No campo da saúde, faz sentido medir o valor económico do voluntariado? Na verdade, não sei. O que sei é que se deve estar atento ao assunto. Em termos de Organização, pode ser interessante abordar o assunto. Mas, como se repara, em saúde, os impactos mais evidentes do voluntariado, são muito mais ao nível do que (pelo menos no presente) não se afigura passível de ser medido do que ao contrário. No entanto não é uma coisa má, que as Organizações comecem a fazer o exercício do estabelecimento de objetivos mensuráveis de atuação, a procederem à sua monitorização e à produção de relatórios estatísticos. Isso até pode revelar-se interessante relativamente à valoração das relações e das parcerias com as Unidades de Saúde.

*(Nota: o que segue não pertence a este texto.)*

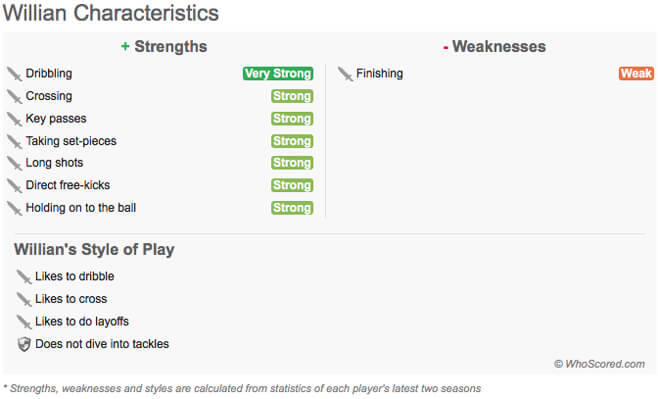Click the sword icon beside Key passes

[x=14, y=119]
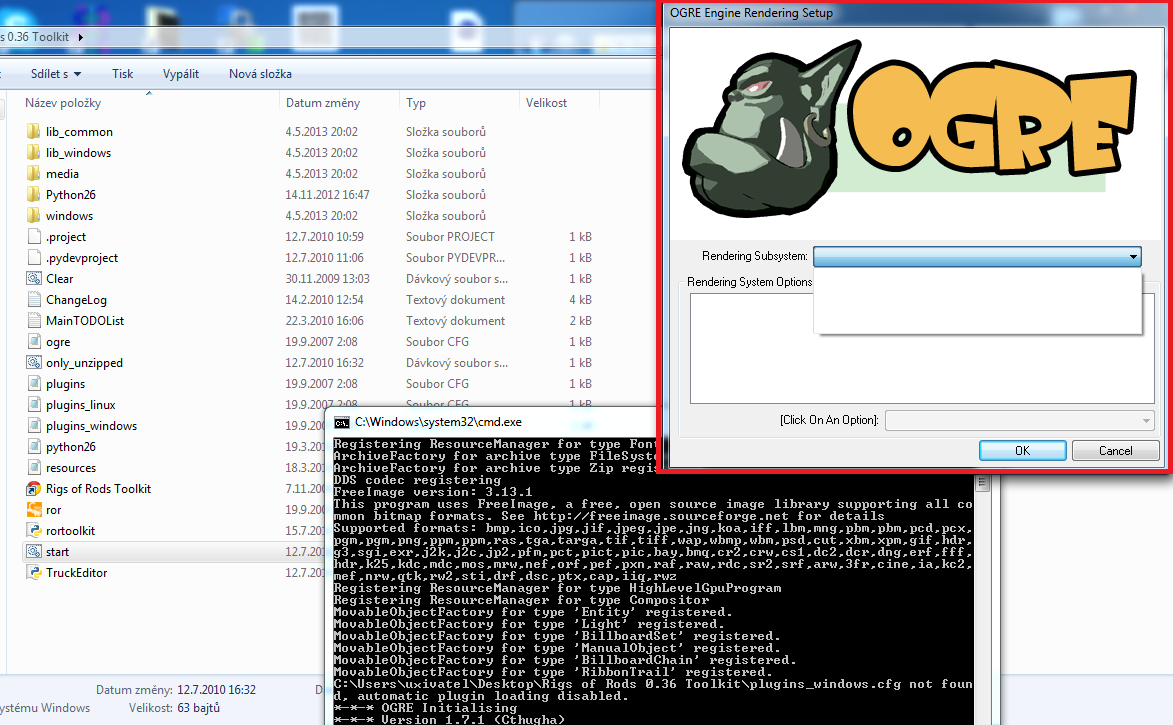1173x725 pixels.
Task: Click the rortoolkit python file icon
Action: pos(33,531)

Agora, o que pode ser nefasto no campo da saúde, é haver uma forte dedicação ao aspeto do valor económico do voluntariado descurando os demais impactos (e positivos por demais). Se assim vier um dia acontecer, certamente que valores com a solidariedade, a gratuidade, a disponibilidade; e outros que suportam concetualmente o voluntariado e lhe dão alma, poderão correr o risco de dar lugar ao individualismo, à corrida desenfreada na realização de objetivos, ao mercantilismo; e à perca do sentido de humanidade e do outro. Ora, um dos grandes objetivos do voluntariado no campo da saúde, é a humanização. E sem voluntariado, o contributo para a humanização, afigura-se incompleto. Esse grande contributo passa, não por discursos, mas pela ação diária, próxima e concreta dos voluntários nas Unidades de Saúde.
Qualquer que seja a direção que prossiga a discussão e a implementação do assunto “medição do valor económico do voluntariado”, é importante, e sem o desvalorizarmos, que pelo menos a Federação Nacional de Voluntariado em Saúde e as Organizações que a constituem, evidenciem e reclamem que mais que aquele, o que conta são as pessoas e o valor associado às pessoas e à humanização. No dia em que se pretender medir os sentimentos, as emoções e a dignidade da pessoa, esta perde a sua humanidade.
João António Pereira, presidente da Direção da Federação Nacional de Voluntariado em Saúde.
Porto, 3 de julho de 2016


[i] In.: - Voluntariado em Portugal, contextos, atores e práticas, Fundação Eugénio de Almeida, Évora, s/data.